CC : Que sont exactement ces « Sociétés » disciplinaires ? Quels sont leurs objectifs ? Quels liens ont-elles avec les centres de recherches ?
Ces « Sociétés » sont des associations libres, non officielles, dont les membres sont le plus souvent – mais pas exclusivement – des enseignants, chercheurs et amateurs dans les domaines considérés. Un but commun à de nombreuses associations scientifiques est de chercher à animer une communauté en dehors du strict cadre universitaire, ce qui est particulièrement important pour l’histoire des sciences et des techniques. Cela peut leur permettre de prendre position dans des débats de société, mais également de refléter les évolutions de nos disciplines avec souplesse, et un point de vue différent des institutions académiques. La SMF et la SFP ont été créées à la fin du XIXe siècle et représentent aujourd’hui des communautés – celles des mathématiciens et des physiciens – importantes et relativement bien identifiées le grand public. Ce n’est pas le cas de la SFHST où on trouve un public hétérogène, par la formation et l’ancrage institutionnel extrêmement variés. Elle regroupe certes beaucoup de scientifiques, d’historiens et de philosophes, mais aussi des archivistes, des sociologues, des ingénieurs, des archéologues, des médecins, des universitaires en poste et de jeunes chercheurs précaires, mais aussi des conservateurs patrimoniaux, des enseignants du secondaire, des retraités, etc.

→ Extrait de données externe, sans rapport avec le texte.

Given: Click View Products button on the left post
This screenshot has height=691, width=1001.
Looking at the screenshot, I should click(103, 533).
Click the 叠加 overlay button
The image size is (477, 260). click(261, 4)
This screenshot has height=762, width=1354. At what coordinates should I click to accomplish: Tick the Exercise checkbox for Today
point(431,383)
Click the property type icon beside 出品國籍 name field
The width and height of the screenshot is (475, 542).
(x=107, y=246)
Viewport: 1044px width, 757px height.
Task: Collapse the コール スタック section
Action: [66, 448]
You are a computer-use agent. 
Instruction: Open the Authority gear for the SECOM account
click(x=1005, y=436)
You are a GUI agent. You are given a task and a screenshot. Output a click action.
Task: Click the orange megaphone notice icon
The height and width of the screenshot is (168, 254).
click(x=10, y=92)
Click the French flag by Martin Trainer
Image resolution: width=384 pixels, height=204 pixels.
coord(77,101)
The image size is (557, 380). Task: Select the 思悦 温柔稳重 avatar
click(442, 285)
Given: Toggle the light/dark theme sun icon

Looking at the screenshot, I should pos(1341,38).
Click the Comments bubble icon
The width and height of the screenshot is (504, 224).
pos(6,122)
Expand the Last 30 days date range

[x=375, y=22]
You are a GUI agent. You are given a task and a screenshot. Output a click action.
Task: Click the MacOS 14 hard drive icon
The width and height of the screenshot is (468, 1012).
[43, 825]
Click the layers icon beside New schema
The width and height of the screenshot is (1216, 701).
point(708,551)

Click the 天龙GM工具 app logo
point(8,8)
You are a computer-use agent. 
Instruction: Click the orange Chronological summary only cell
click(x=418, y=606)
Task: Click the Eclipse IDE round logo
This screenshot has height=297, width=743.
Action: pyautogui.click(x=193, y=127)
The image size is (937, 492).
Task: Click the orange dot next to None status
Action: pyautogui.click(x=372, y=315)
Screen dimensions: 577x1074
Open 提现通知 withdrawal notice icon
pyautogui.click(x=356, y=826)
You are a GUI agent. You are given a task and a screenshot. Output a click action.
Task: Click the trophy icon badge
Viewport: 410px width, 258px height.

CC : La SFHST a été créée en 1980. Comment le paysage de l’histoire des sciences et des techniques a-t-il évolué en quarante ans ?
La SFHST s’est construite pour rassembler et coordonner les efforts de collègues, scientifiques, historiens ou philosophes de formation, à une époque où il existait peu de laboratoires spécifiques et où les historiens, au sens strict du terme, n’y étaient guère impliqués. Ce champ d’études était traditionnellement le fait de philosophes, de scientifiques en fin de carrière ou d’érudits (souvent regardés de haut par les « vrais » chercheurs), mais on sentait naître un état d’esprit nouveau. Des gens d’origine et de formation très diverses ressentaient le besoin de prendre du recul vis-à-vis de l’explosion des connaissances, de la spécialisation outrancière, de l’invasion de techniques nouvelles. Les congrès (de Nanterre, de Nantes) qui ont marqué la naissance de la SFHST ont eu un grand succès, presque inattendu, avec plus de cent participants. Par ailleurs, à une époque où n’existait pas internet, il fallait créer un bulletin de liaison sur papier pour informer des séminaires et autres initiatives, poser des questions méthodologiques, favoriser la naissance ou la diffusion de revues, organiser des rencontres d’une certaine envergure. Ce fut la tâche des premières années, avec des présidents comme Jacques Roger ou Jean Dhombres.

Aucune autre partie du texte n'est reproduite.